*Consignas:*
a: Duplica el fragmento del texto sobre el camino al barrio desde "Ya, en el otro" hasta "no era elevada.", ambos incluidos.
b: Según el texto sobre el camino al barrio, ¿para qué les servía a los niños la “Caseta del Agua”?
c: Indica si cada afirmación concuerda con el texto sobre el camino al barrio y cita las palabras que lo deciden: (i) La única entrada al barrio era a través de la carretera nacional. (ii) A los niños se les permitía entrar libremente en el prado abandonado. (iii) El techo de la “Caseta del Agua” estaba formado por una placa de cemento.

*Texto de lectura:*
↓

La única entrada que tenía el barrio, era a través de la carretera nacional. Si veníamos del centro del pueblo pasábamos las casas del Potro y la casa de Lipe “El Confitero” y seguíamos por la zona de la izquierda, en dirección al “cruce”. Íbamos bordeando la pared de la finca de los Mansillas, pero sin tocarla, dado que, si ahora hay una acera, en su momento solo había una profunda cuneta, que en cuanto llovía se convertía en un fuerte y marrón arroyo que se iniciaba en la finca de la familia Bustamante. Cuando llegábamos al final de la finca de Mansilla, nos encontrábamos con la Calle La Viña, el famoso “Callejón”. Lugar éste, de tristes recuerdos de mi infancia, cuando durante los inviernos, después de salir de “la particular” en casa de Don Gonzalo, tenías que atravesar aquel negro y solitario callejón. Aquello no era correr, era volar. Y qué decir de aquel día que, acompañado de mi padre, oímos unos lamentos que salían de la cuneta que había en el callejón, adosada a la finca de los Mansilla. Lamentos que se fueron haciendo más angustiosos y descubrimos que era de un vecino del barrio que, en la oscuridad de la tarde, había caído a la cuneta. Habría más cosas que contar de este callejón, pero nos alejamos de nuestro objetivo. En todo caso, una vez llegábamos al inicio del callejón, es donde girábamos a la derecha, atravesando la carretera general, y es en este punto donde para nosotros comenzaba el camino al barrio.
Ya, en el otro lado de la carretera, se iniciaba el camino hacia el barrio. A la izquierda de este camino, dónde actualmente está el antiguo Garaje Nisio, lo primero que nos encontrábamos era la “Caseta del Agua”, que nos servía para observar el paso de los coches, algo en aquellos tiempos poco frecuente y menos si eran de matrícula de fuera de la provincia. Aquella caseta, en ocasiones nos permitía ver el paso de la Vuelta ciclista de España. No olvidemos que aquella caseta, tenía un fácil acceso a través de la pared a la que estaba adosada y cuyo techo, estaba formado por una placa de cemento totalmente lisa, que permitía estar tumbado sin correr peligro, dado que la altura no era elevada.
Continuando por la zona de la izquierda, nos encontrábamos una pared que separaba el camino de un prado abandonado, con montículos de piedras e hierbas, y con grandes zarzas, donde se refugiaban pájaros. También era habitual en esa zona ver a las ovejas de Pepe, “El cojo” -se le decía “cojo”, porque era una persona que había estado combatiendo en Rusia con la División Azul, y en uno de los combates perdió la pierna- pastando libremente sin que nadie las molestara; pero a nosotros nos estaba totalmente prohibido entrar en la zona. Siempre nos decían que era peligroso, que no se nos ocurriera entrar. Nos lo prohibían, pero en ocasiones, exponiéndonos a la correspondiente bronca, nos atrevíamos a pasar. Si las ovejas estaban allí, ¿porque no podíamos estar nosotros? Con el tiempo, y puedo decir que hace muy poco, tuve conocimiento del porqué de la prohibición.

↑

*Material mostrado:*

↓

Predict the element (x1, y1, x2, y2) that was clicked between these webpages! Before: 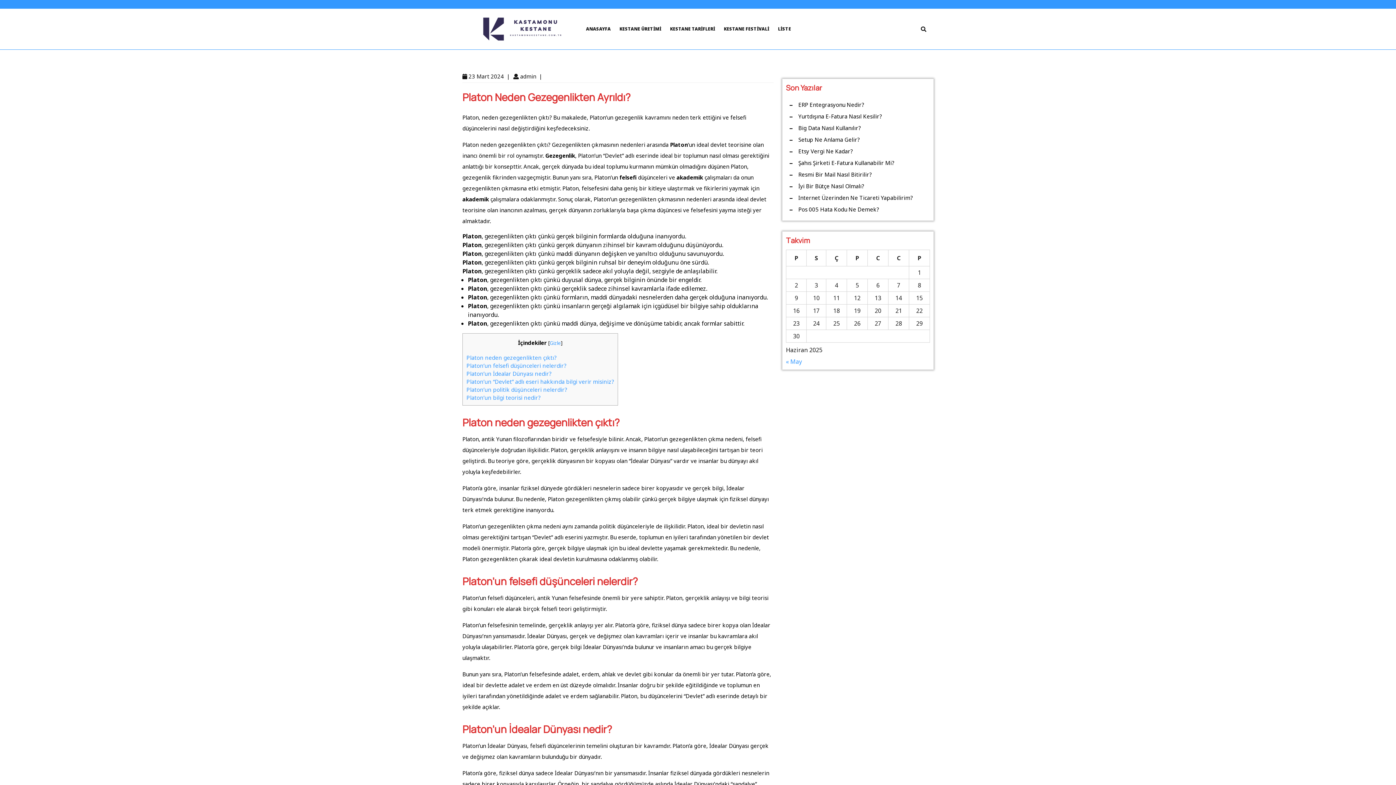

↑

*Soluciones:*
a:
Ya, en el otro lado de la carretera, se iniciaba el camino hacia el barrio. A la izquierda de este camino, dónde actualmente está el antiguo Garaje Nisio, lo primero que nos encontrábamos era la “Caseta del Agua”, que nos servía para observar el paso de los coches, algo en aquellos tiempos poco frecuente y menos si eran de matrícula de fuera de la provincia. Aquella caseta, en ocasiones nos permitía ver el paso de la Vuelta ciclista de España. No olvidemos que aquella caseta, tenía un fácil acceso a través de la pared a la que estaba adosada y cuyo techo, estaba formado por una placa de cemento totalmente lisa, que permitía estar tumbado sin correr peligro, dado que la altura no era elevada.

b: Les servía para observar el paso de los coches.

c:
(i) Sí: «La única entrada que tenía el barrio, era a través de la carretera nacional».
(ii) No: «a nosotros nos estaba totalmente prohibido entrar en la zona».
(iii) Sí: «estaba formado por una placa de cemento totalmente lisa».